Vladimir Putin Puts Russia's Nuclear Deterrent Forces On High Alert Over Tensions With West

The Russian president made a dramatic escalation in the Ukraine crisis on Sunday.
Russia's President Vladimir Putin
Russia's President Vladimir Putin
SERGEI GUNEYEV via Getty Images

Vladimir Putin has put Russia’s nuclear deterrent forces on high alert amid tensions with the West over his invasion of Ukraine.

The Russian president told state TV that leading Nato powers had made “aggressive statements” on imposing hard-hitting financial sanctions against Russia and himself.

He ordered the Russian defence minister and the chief of the military’s general staff to put the nuclear deterrent forces in a “special regime of combat duty”.

The US ambassador to the United Nations said Putin’s order shows he is “escalating conflict in a manner that is unacceptable”.

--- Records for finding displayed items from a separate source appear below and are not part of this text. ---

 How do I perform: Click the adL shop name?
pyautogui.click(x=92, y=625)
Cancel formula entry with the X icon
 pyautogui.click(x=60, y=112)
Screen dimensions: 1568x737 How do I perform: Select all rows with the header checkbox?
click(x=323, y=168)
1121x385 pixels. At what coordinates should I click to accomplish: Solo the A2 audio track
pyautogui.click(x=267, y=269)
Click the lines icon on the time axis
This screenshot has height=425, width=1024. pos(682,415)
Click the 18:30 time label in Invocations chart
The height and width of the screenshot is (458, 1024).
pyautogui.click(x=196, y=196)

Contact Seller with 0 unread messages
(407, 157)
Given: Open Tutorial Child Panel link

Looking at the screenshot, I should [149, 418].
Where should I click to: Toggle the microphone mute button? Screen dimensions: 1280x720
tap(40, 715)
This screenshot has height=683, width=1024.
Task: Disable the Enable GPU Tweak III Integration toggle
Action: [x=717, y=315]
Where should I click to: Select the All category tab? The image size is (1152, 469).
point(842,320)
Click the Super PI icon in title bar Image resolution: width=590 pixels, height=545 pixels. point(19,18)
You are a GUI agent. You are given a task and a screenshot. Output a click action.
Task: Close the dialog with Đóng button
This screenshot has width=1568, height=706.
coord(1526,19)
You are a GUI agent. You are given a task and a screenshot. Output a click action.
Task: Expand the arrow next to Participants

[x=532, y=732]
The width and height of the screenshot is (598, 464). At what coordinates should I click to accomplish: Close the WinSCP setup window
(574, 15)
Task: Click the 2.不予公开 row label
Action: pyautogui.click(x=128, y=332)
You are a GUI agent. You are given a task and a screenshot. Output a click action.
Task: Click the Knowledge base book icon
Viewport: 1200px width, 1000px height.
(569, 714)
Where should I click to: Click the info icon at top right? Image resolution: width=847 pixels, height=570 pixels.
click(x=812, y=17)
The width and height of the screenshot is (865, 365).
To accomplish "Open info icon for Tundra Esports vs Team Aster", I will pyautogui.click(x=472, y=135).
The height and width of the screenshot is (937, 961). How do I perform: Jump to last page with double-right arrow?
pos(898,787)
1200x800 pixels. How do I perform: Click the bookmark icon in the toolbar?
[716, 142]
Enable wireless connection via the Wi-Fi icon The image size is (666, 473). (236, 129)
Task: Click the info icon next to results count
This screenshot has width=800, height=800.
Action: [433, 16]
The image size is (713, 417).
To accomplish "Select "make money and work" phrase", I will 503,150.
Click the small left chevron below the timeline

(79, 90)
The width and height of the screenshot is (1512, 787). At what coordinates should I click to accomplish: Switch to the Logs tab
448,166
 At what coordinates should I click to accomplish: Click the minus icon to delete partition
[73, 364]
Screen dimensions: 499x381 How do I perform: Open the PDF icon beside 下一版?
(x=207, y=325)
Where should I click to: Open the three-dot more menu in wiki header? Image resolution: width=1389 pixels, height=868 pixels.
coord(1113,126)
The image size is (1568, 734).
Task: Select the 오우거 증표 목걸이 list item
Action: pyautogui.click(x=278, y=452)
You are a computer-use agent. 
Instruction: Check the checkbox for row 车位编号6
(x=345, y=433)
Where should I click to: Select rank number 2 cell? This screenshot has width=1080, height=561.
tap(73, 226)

Putin has previously warned foreign countries not to interfere in his invasion, saying it could lead to “consequences they have never seen”.

He has positioned anti-air missiles and other advanced missile systems in Belarus and deployed his fleet to the Black Sea in an effort to prevent a western intervention in Ukraine.

It comes after UK foreign secretary Liz Truss warned that Putin may be prepared to use the “most unsavoury means” to secure victory.

She said any use of nuclear or chemical weapons would represent an “extremely serious escalation” of the conflict which could see Russian leaders brought before the International Criminal Court.

Her warning came after the Commons Defence Committee chairman Tobias Ellwood said that in the “worst-case scenario” Putin could deploy low yield tactical nuclear weapons if his forces failed to make a breakthrough.

With the Russian advance on the capital, Kyiv, apparently bogged down in the face of fierce Ukrainian resistance, Truss said the survival of Putin’s regime could now be at stake if his invasion plan failed.

“This could well be the beginning of the end for Putin. I fear that he is prepared to use the most unsavoury means in this war,” she told Sky News’s Trevor Phillips on Sunday programme.

Asked about Russia’s arsenal of chemical and tactical nuclear weapons, she said: “I fear this conflict could be very, very bloody.